J'envie Simon et sa nouvelle auto dont la couleur est exactement la nôtre. J'aurais fait de sacrées économies si j'étais tombé sur un engin comme celui-là, vive les travaux publics ! Ni le bleu gendarme de l'Espace partie à la casse ni le bleu clair de la Pépite flambant neuve n'arrivent aux jantes de cette Express (Orange was the color of her dress).
Simon, Caroline, Thibault passent de temps en temps assister Françoise comme jadis Julien, Olivier, Annabelle, Igor, Lucie, Pauline et bien d'autres. La maison ressemble alors à une ruche. Le studio accueille souvent les musiciens avec qui je travaille, et les amis. Comme la maison est grande, nous avons deux chambres qui leur sont consacrées, rose ou bleue. Le registre affiche souvent complet. Nous entretenons ainsi une plus forte intimité avec les provinciaux, les étrangers ou les lointains banlieusards qu'avec les Parisiens. Les heures tardives de la nuit et celles de l'aube poussent aux confidences, quand on ne pense plus au dernier métro ou que l'on envisage ce que la journée nous réserve. Certains font un passage éclair, d'autres restent un mois. Je retrouve les accents des débuts de mon indépendance lorsque nous vivions en communauté, ce que l'on appellerait aujourd'hui la coloc. Un grand appartement et chacun sa chambre pour un loyer plus acceptable. Depuis qu'Elsa est partie vivre de ses propres ailes la maison est trop calme. Faire hurler les haut-parleurs me ramène à mon adolescence plutôt qu'à la sienne. Partager le quotidien avec d'autres nous sort du monde exigu du couple. On est d'ailleurs souvent plus dignes en présence de tiers que confinés dans la névrose qui risque de s'installer avec le temps et les habitudes.

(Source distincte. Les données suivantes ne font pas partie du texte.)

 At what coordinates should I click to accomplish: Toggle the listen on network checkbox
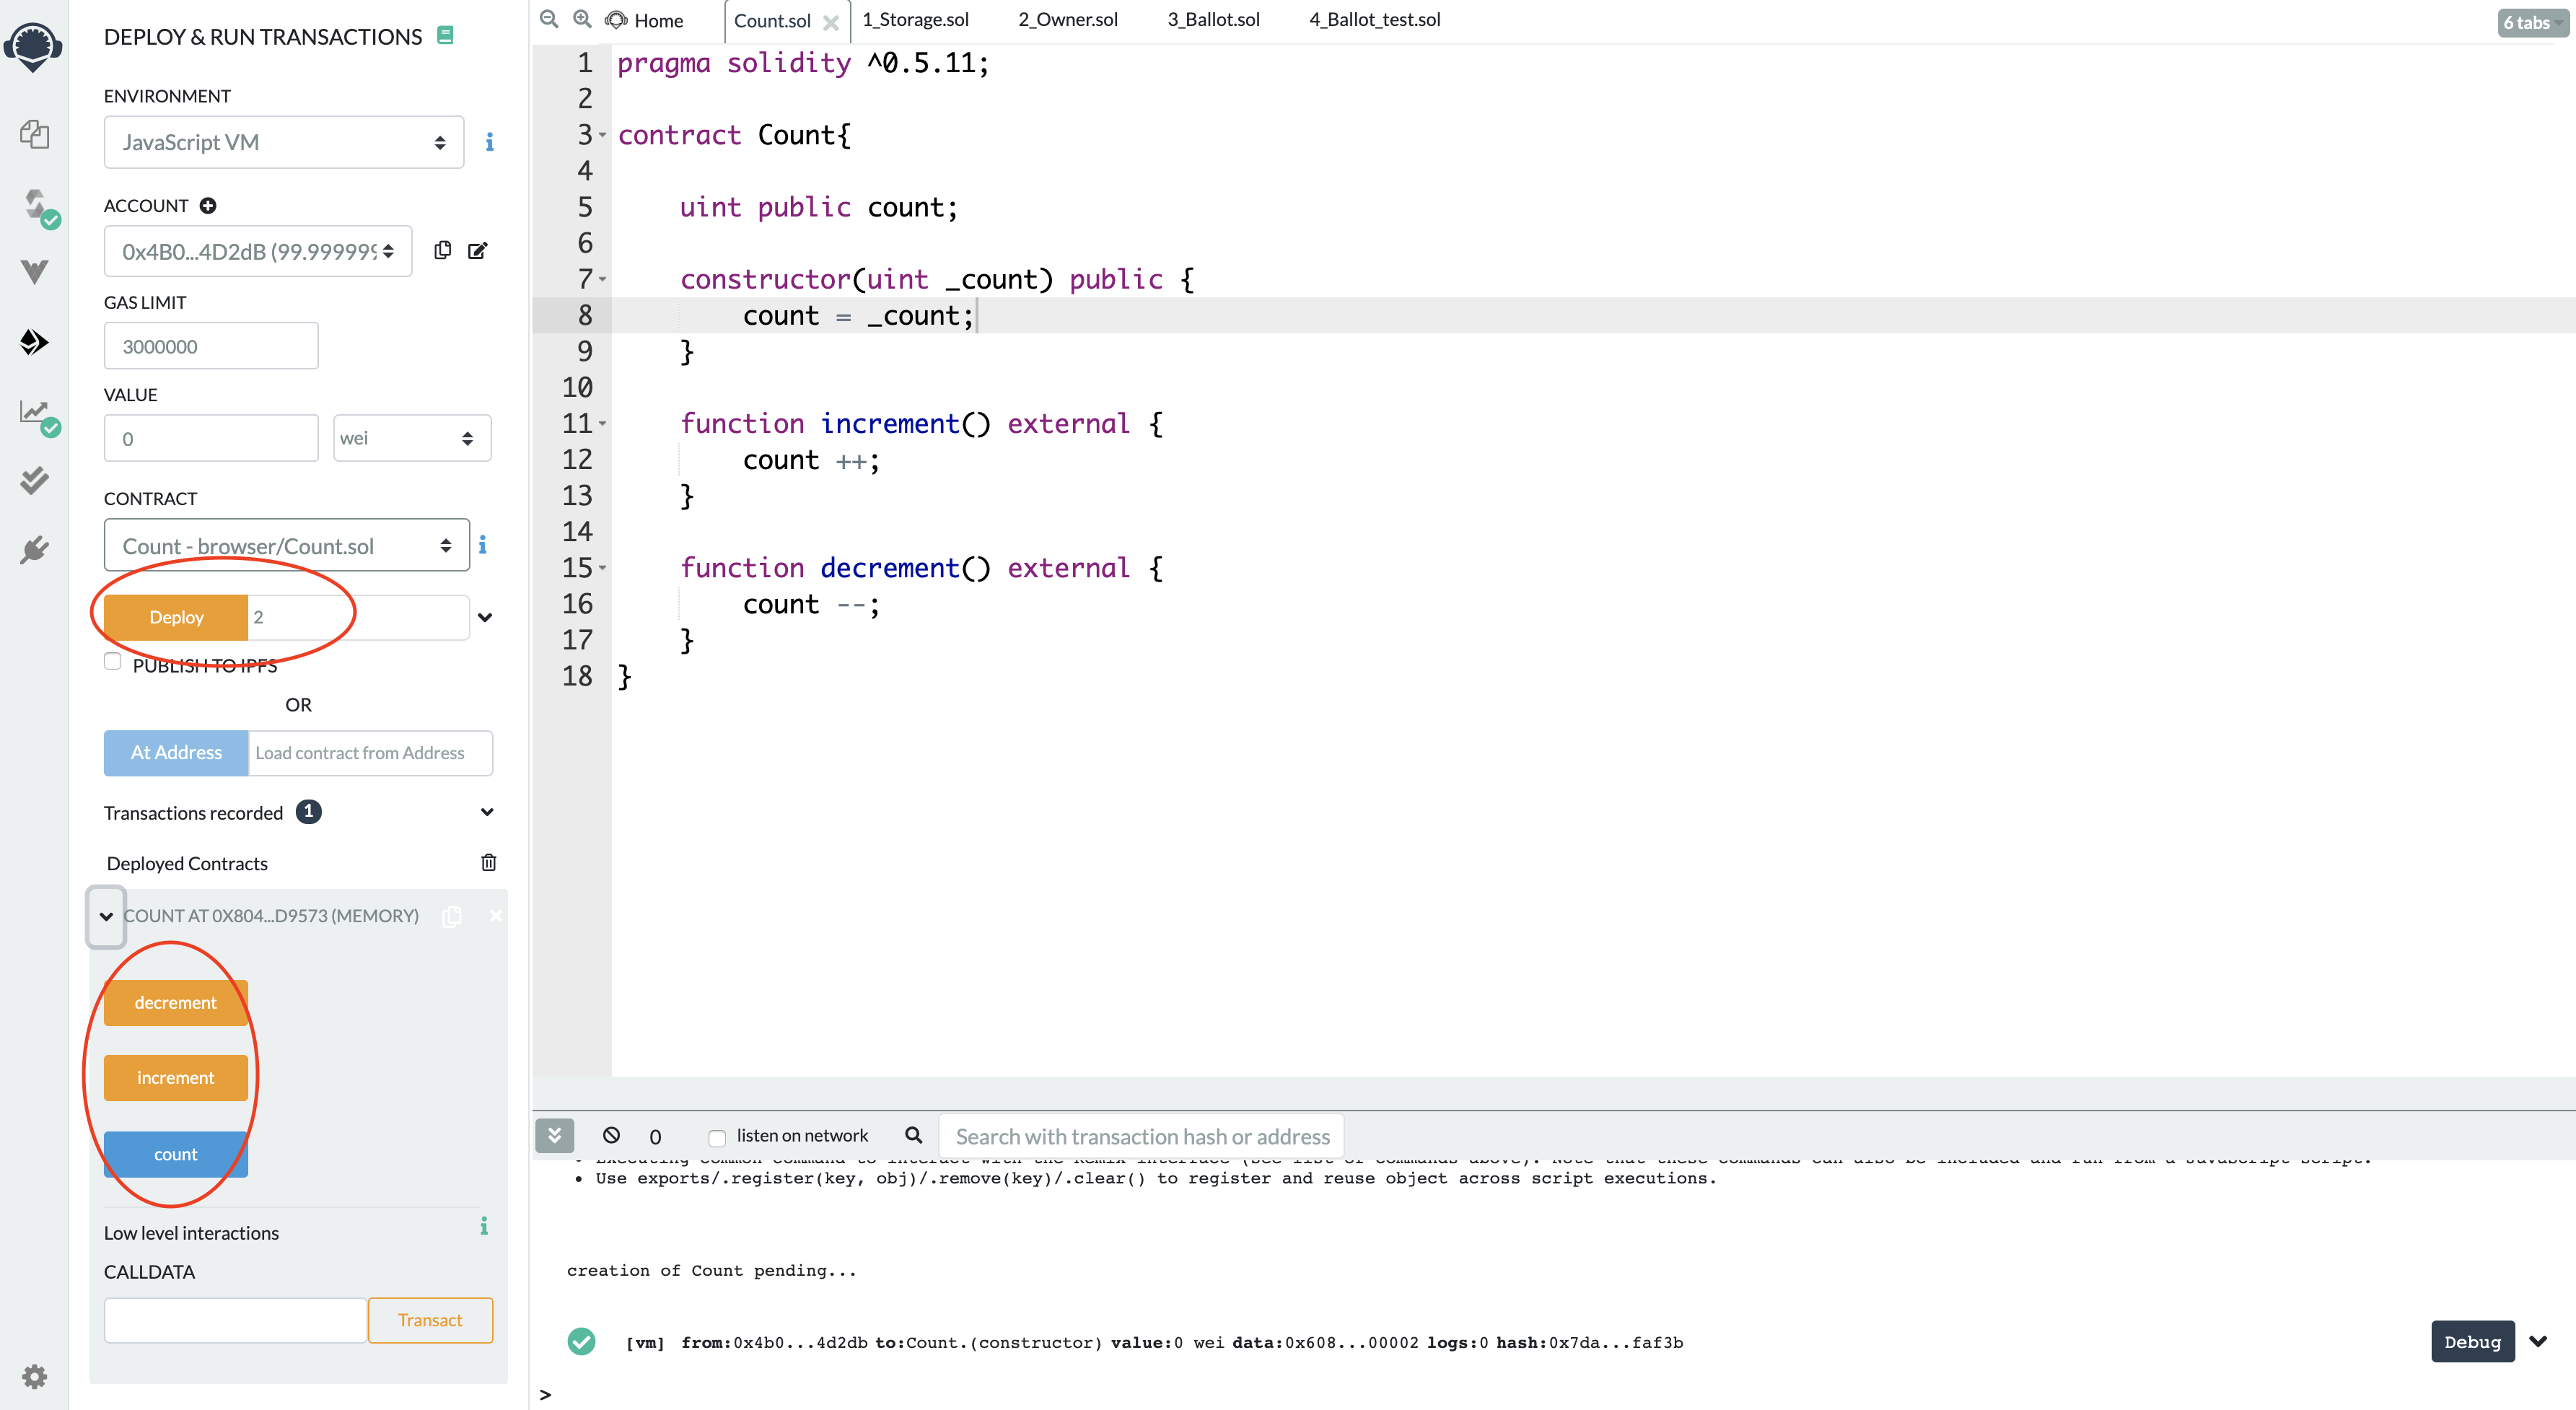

J'imagine quitter Paris un jour, mais je sais que notre nouvelle maison devra être encore plus accueillante si nous ne voulons pas nous cloîtrer dans un splendide isolement. Lorsque nous nous en allons nous préférons la confier, avec le chat en prime, plutôt que la laisser vide.

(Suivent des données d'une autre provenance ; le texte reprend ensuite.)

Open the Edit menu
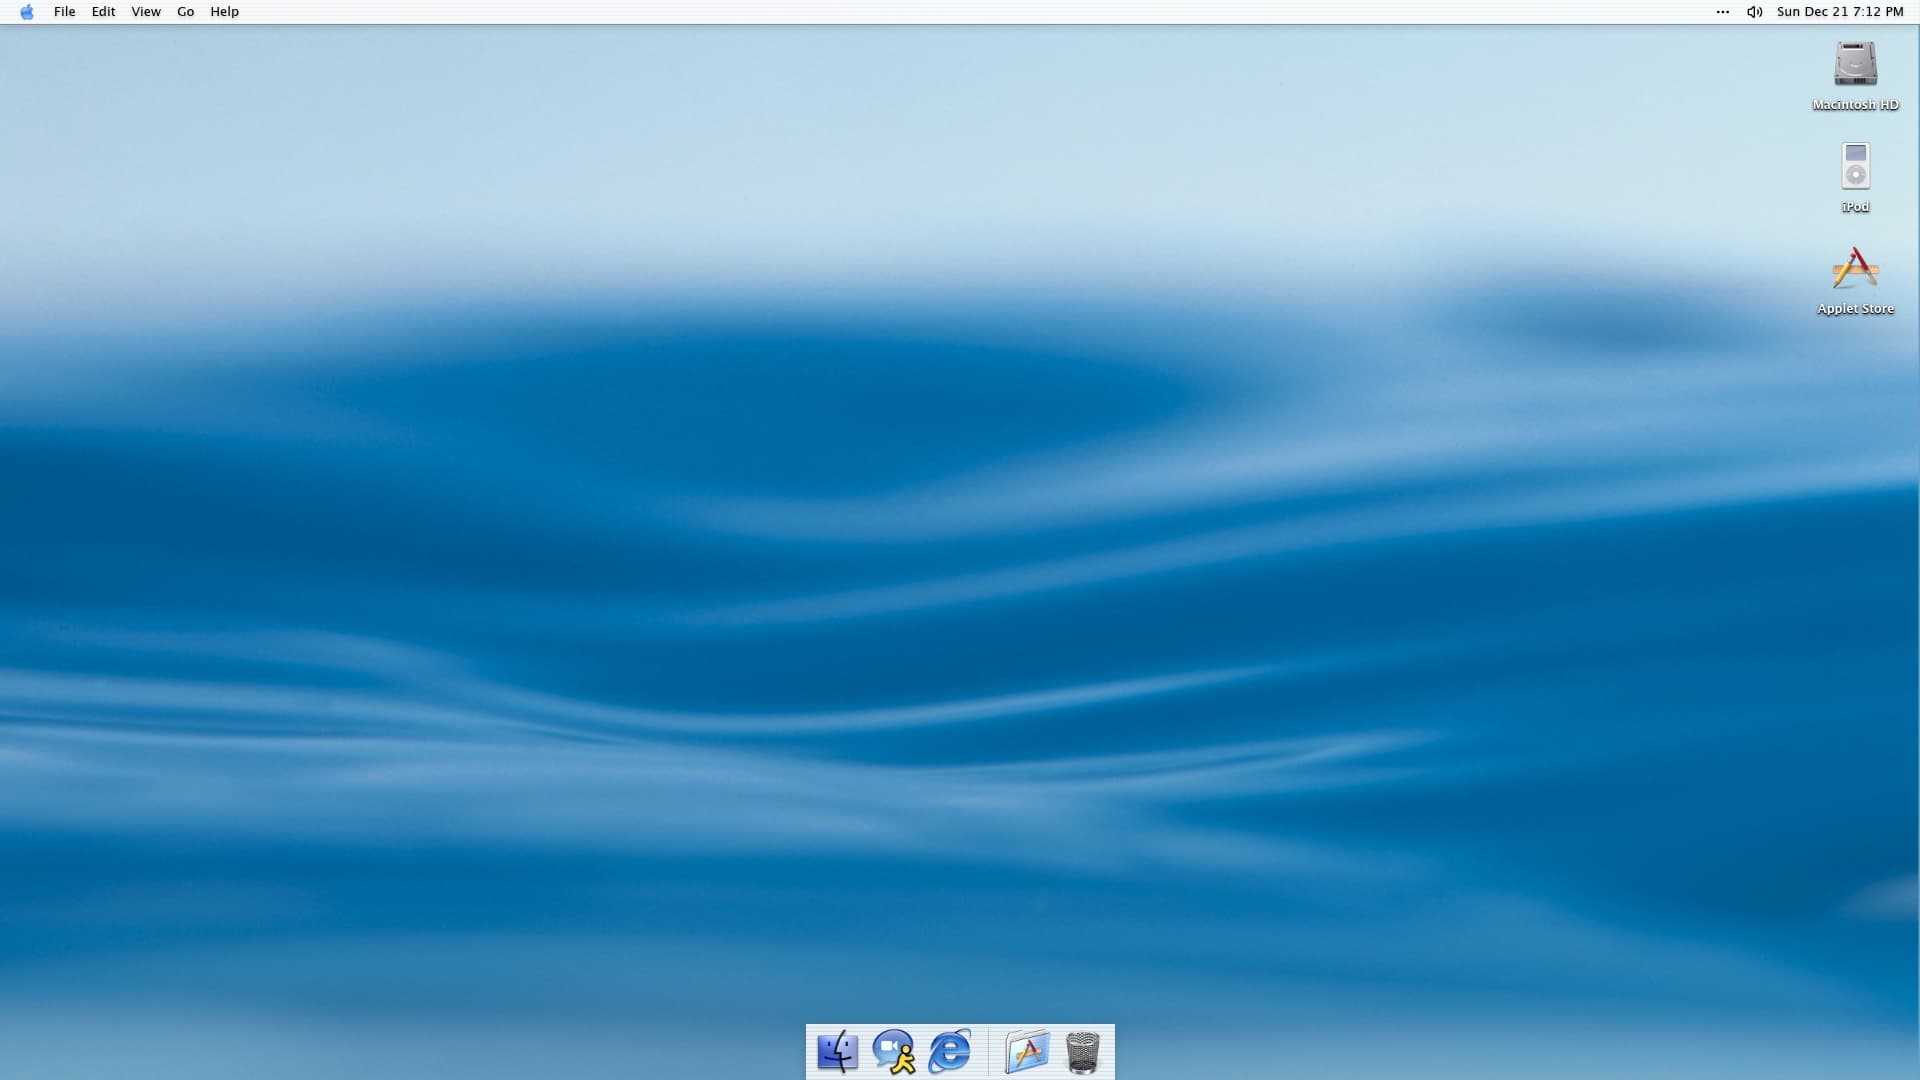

J'aime partager, la vie, la musique, les émotions, la cuisine, le temps qui s'en trouve décuplé, comme si l'on vivait plus longtemps et plusieurs fois dans le même, un vie quantique. Dimanche nous étions dix à table dans le jardin et je pensais aux abeilles qui passaient de temps en temps humer le menu concocté par Benoît avec le soutien de sa Françoise et de leurs enfants. Ève avait apporté le fromage, Antonin un dessert, les conjoints papillonnaient autour, leurs yeux plissés par le soleil. J'ai photographié le sourire des amants. Il y a longtemps dans cette colonne j'avais décidé de tirer le portrait de tous les amis de passage, mais j'oublie presque chaque fois. Dans dix ans, dans vingt ans, si je suis encore là, je regarderai comme ils sont restés jeunes et beaux, parce que le bonheur conserve lorsqu'il est constitué d'un appétit de vivre, d'une résistance militante et de la générosité du partage. Mes amis apportent leur miel à l'existence.

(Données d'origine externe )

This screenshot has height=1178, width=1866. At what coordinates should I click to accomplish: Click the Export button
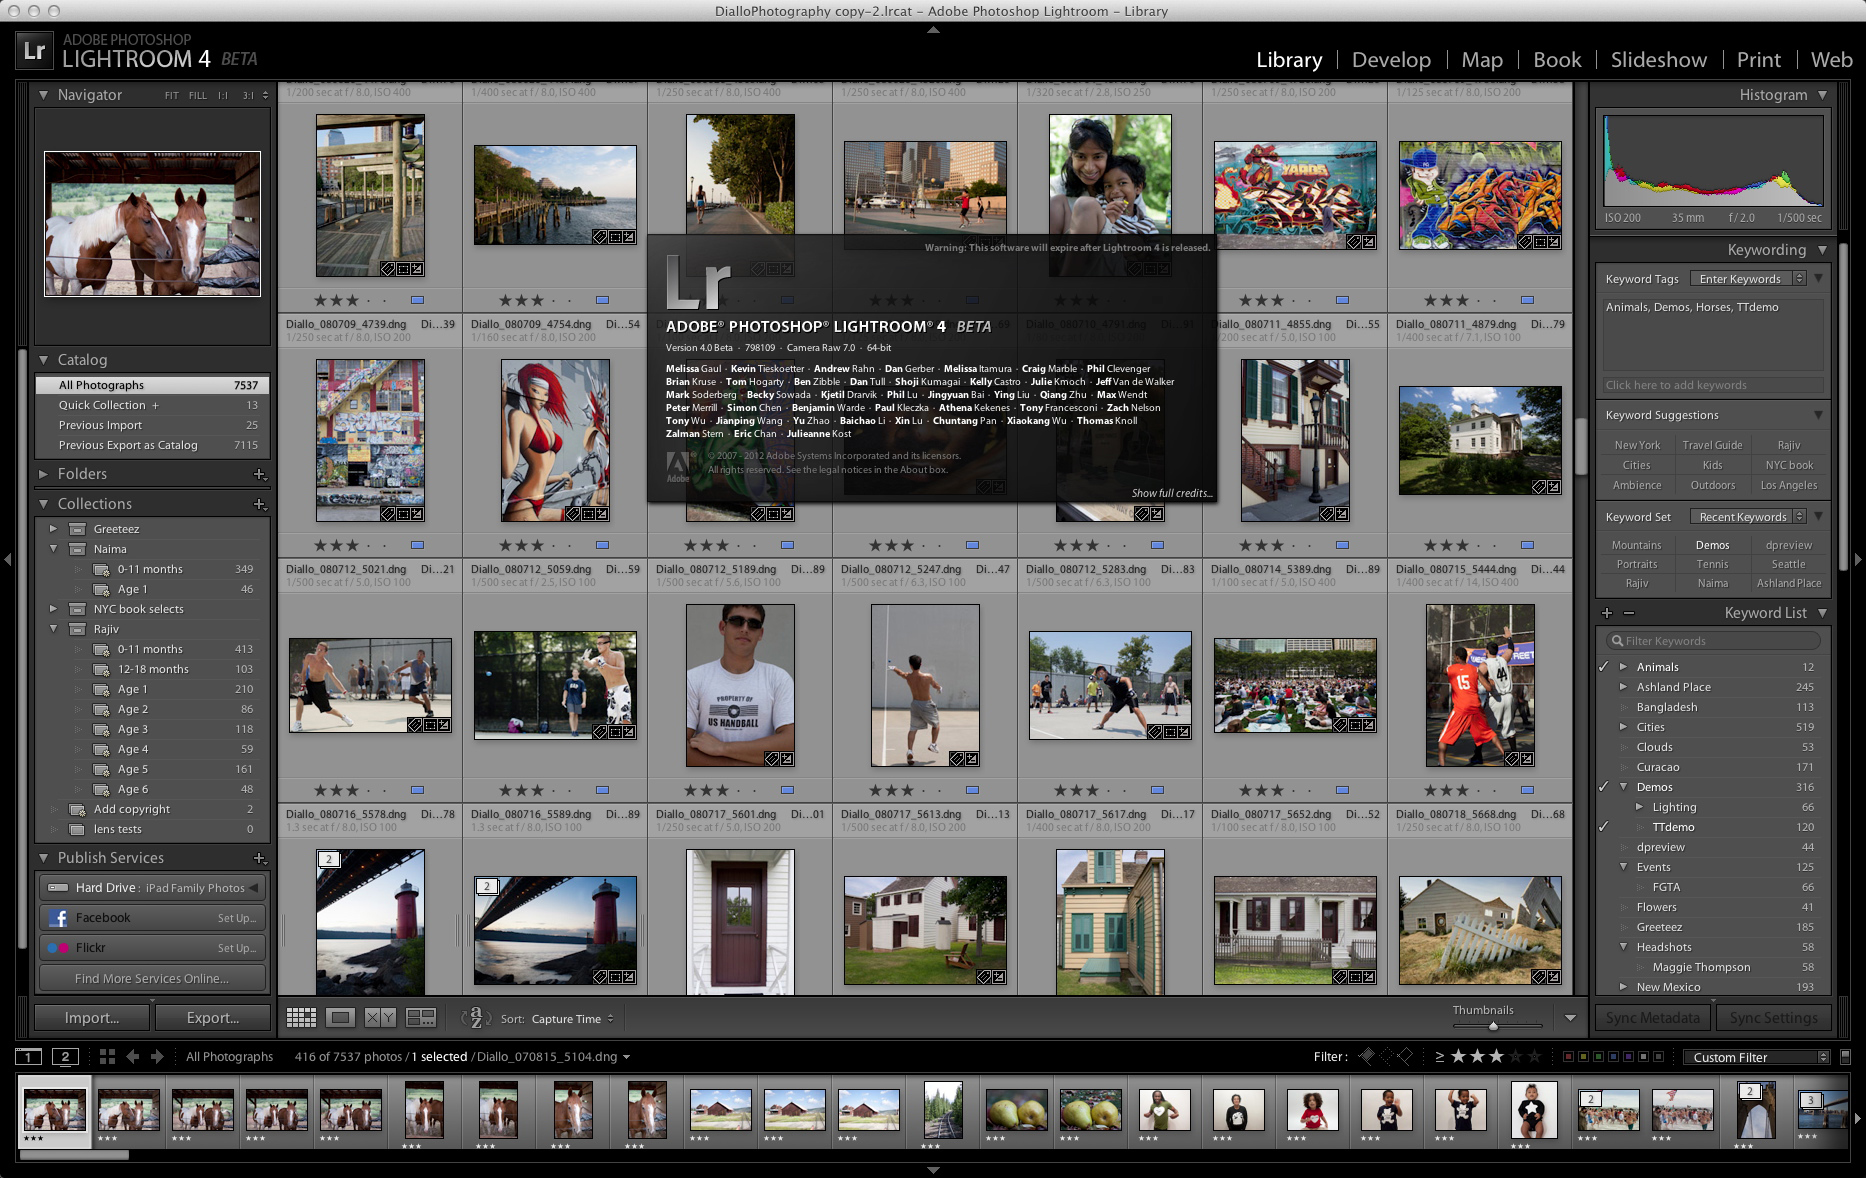(x=213, y=1017)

Avec les beaux jours, entendre seulement une météo plus clémente élargissant notre espace au plein air, nous espérons beaucoup de monde. La plupart s'invite d'eux-mêmes. Nous les y exhortons, car nous ignorons les usages de l'invitation formelle. Que notre indisponibilité passagère ne les empêche pas de rappeler une prochaine fois ! À brûle-pourpoint. Les réponses sont franches. De cette promiscuité j'apprends beaucoup. J'adopte l'ailleurs ou l'autrement. Il m'arrive même de me taire.